## OBJECTIVE
Gather every line in the records below that contains the word "pixels", keeping in mind that case counts.

====== MATERIALS PROVIDED

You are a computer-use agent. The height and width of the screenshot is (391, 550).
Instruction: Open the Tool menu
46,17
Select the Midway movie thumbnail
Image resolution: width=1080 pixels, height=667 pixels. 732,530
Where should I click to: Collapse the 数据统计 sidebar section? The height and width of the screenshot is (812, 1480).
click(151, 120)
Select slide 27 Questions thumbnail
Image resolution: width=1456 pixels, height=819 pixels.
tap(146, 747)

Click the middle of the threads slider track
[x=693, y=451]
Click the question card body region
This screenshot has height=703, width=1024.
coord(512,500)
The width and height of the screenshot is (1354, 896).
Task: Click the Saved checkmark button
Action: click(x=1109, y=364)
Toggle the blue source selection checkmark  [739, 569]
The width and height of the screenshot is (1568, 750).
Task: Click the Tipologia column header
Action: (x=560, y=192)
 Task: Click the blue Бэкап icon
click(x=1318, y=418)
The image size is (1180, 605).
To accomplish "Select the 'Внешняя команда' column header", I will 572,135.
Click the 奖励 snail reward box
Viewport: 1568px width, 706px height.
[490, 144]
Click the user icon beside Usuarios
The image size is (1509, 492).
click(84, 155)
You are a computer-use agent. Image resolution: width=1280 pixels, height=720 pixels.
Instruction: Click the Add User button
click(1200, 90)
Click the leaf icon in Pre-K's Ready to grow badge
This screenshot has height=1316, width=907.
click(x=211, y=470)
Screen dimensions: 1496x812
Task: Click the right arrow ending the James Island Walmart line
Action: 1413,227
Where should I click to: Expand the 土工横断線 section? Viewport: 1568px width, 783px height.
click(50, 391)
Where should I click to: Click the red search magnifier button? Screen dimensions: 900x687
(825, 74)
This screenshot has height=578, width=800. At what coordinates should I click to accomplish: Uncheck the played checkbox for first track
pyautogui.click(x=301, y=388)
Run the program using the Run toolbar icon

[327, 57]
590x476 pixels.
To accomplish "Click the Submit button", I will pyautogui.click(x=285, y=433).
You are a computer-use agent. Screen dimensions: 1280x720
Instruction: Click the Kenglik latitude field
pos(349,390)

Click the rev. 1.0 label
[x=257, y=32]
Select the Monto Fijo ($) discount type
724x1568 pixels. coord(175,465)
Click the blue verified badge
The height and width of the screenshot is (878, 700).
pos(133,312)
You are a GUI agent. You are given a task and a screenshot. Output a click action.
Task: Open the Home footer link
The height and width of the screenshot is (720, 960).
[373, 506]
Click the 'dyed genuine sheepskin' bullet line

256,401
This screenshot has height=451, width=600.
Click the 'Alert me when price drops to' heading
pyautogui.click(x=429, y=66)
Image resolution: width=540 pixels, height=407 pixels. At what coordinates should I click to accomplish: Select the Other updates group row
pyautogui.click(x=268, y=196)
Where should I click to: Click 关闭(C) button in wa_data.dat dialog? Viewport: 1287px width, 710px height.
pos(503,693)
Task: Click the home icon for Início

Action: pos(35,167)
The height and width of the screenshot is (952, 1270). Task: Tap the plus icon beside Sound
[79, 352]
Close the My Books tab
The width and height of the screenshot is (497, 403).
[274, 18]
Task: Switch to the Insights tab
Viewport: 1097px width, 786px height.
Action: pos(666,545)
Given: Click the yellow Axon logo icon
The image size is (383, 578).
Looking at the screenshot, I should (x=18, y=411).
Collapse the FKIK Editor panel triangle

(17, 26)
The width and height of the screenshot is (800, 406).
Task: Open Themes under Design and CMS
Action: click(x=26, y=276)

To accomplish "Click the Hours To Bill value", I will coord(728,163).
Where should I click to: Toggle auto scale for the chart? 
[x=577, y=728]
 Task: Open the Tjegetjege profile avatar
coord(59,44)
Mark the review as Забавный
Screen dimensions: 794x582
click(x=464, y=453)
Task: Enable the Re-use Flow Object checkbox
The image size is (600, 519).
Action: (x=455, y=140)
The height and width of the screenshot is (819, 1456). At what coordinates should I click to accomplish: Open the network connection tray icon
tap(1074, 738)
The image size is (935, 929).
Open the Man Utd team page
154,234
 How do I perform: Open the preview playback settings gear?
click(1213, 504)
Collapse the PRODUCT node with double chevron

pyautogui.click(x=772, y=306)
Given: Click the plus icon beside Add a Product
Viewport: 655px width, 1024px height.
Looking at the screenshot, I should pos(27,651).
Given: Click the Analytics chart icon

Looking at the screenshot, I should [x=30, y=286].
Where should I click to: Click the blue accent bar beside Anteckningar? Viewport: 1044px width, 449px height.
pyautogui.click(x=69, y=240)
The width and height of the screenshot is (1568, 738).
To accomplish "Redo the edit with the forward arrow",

============

## TASK RESULT
Image resolution: width=1080 pixels, height=667 pixels. 732,530
Image resolution: width=1456 pixels, height=819 pixels.
You are a computer-use agent. Image resolution: width=1280 pixels, height=720 pixels.
590x476 pixels.
724x1568 pixels. coord(175,465)
Image resolution: width=540 pixels, height=407 pixels. At what coordinates should I click to accomplish: Select the Other updates group row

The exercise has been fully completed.